Just thought I'll update this thread. Been working on the dive project and rendered these two designs in 3d:

















I am not sure whether either of these will actually be finalized for the dive project as there are some other really good designs posted by a few members, so I am still sticking to the idea of a design that I someday can build or have built for under $500. This one is more or less finalized for me. I thought I could get the automatic asian 6498 (with date) used in some MM watches for this one. For the case I am considering either a Pam type or a U-boat type case withe the crown at 4'O clock - 








Clean and simple 
Thanks to everyone for their suggestions |>


----------



## PyroLume

Any opinions in the crown at 1 vs the crown at 5?


----------



## blueradish

I think I prefer the crown at 5, but have no reason as to why.


----------



## crazyfingers

PyroLume said:


> Any opinions in the crown at 1 vs the crown at 5?


I was actually intending on using an ETA 6497 type movement (with the date) with it so the small second hand would be at 180 deg to the crown. I also wanted come up with some text for the lower half of the dial and thought it would be better if the second dial would be in the upper left area instead.


----------



## PyroLume

6497 with date is rare and expensive. I wouldn't even know where to begin looking for one. You can skip the date function or have a central seconds hand and the power reserve meter in the top left using a soprod modified movent. 

On another note what do people think of the crown @ 11:00 ??


----------



## crazyfingers

PyroLume said:


> You can skip the date function or have a central seconds hand and the power reserve meter in the top left using a soprod modified movent.
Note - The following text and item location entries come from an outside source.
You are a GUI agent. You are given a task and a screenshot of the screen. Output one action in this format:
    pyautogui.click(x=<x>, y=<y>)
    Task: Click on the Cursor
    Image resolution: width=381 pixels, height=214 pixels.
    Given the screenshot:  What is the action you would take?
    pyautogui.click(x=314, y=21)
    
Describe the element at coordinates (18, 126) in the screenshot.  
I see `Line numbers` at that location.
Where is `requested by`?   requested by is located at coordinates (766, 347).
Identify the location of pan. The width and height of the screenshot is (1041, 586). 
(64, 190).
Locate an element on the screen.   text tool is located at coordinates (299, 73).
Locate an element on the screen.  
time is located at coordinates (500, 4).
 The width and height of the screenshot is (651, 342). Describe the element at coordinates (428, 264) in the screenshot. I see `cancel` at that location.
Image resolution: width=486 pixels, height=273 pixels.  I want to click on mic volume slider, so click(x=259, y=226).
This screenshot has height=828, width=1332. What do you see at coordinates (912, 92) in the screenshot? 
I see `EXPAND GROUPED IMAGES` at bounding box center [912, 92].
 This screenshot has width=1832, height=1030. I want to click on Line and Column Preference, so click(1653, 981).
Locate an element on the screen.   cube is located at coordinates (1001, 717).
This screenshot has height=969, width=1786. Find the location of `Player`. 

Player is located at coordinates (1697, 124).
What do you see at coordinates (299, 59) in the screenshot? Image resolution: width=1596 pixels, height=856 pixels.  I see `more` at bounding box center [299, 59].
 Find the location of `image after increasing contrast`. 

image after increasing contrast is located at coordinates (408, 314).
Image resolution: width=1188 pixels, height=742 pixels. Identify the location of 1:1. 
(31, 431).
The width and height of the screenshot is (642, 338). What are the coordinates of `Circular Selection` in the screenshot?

A power reserve meter does sound interesting :think:. I'll take a look at that movement. Thanks doc :-!!


----------



## goddino371

In response to your 8/31/09 posting...

Here's what I think carried the design:
- BIG white / blue hands - I like the fat, squat hour hand, but something about the minute hand being so long that it covers the bold 12, 3, 6, 9 bothers me. Could the hour hand just be a tad shorter, to allow for a likewise fat, squat minute hand that doesn't cover the numbers?
- BIG bold 12, 3, 6, 9. White bold numbers of the first and second renderings speaks more than the third rendering's numbers. Again, the operative word is "fat" numbers.
- CLEAN, SIMPLE face - black / white / blue / hints of red - the subdial in the first rendering made it look to busy, and the date wheel right next to the 3 also made it look to busy. If the inclusion of the date wheel is important, then my opinion would be to delete the number 3 for a cleaner look.


----------



## crazyfingers

Thanks so much for the suggestions :-!.


----------



## Lindsey Nicole Durbin

Unfortunaltely, the name is already taken:

Men's and Women's Leather Cuff Watches - NemesisWatch.com

:-(


----------



## Lindsey Nicole Durbin

Unfortuantely, the name is already taken

Men's and Women's Leather Cuff Watches - NemesisWatch.com


----------



## crazyfingers

Lindsey Nicole Durbin said:


> Unfortuantely, the name is already taken
> 
> Men's and Women's Leather Cuff Watches - NemesisWatch.com


How about that? Thanks for the heads up


----------



## xenon121

crazyfingers said:


> Hi guys, I have never designed a watch before and wanted to come up with something thats simple to look at and maybe actually build one someday. Its based on a Unitas 6947 movement. I didnt have any 3D software on my laptop. All i have is Photoshop:roll:, so it doesnt look real at all. Please let me know what you guys think about it


it looks good but the dial of second section should be much brighter like hour and minute dial.


----------



## lyxbaever

Nice should not be to hard to make that one for ca 2-300 bucks ! the dial i can hook you up with a guy that can laser cut it for you and for lume i would make it sandwich style like a pam. the case buy a u-boat style homage grind down the lugs and solder new one´s wire style like in the pic. a 6497 is drop in in those cases. would take me around a month to finish as long as laser cutting guy dont drag his feet.


----------



## saatbaz

crazyfingers said:


> Hi guys, just a quick update. Made some changes to the original design. Still working on it. I am now trying to design while keeping the Dive forum's project in mind. They however require a round date window, so I'll have to work on that. As of now I have remove the lugs. Probably gonna five it a UFO style "Jenny" case.


You realise that, the way it is illustrated here, that date wheel will not fit your watch case? Or am I missing something?


----------



## dnslater

saatbaz said:


> You realise that, the way it is illustrated here, that date wheel will not fit your watch case? Or am I missing something?


I agree but since the thread was started two years ago the project is likely dead.


----------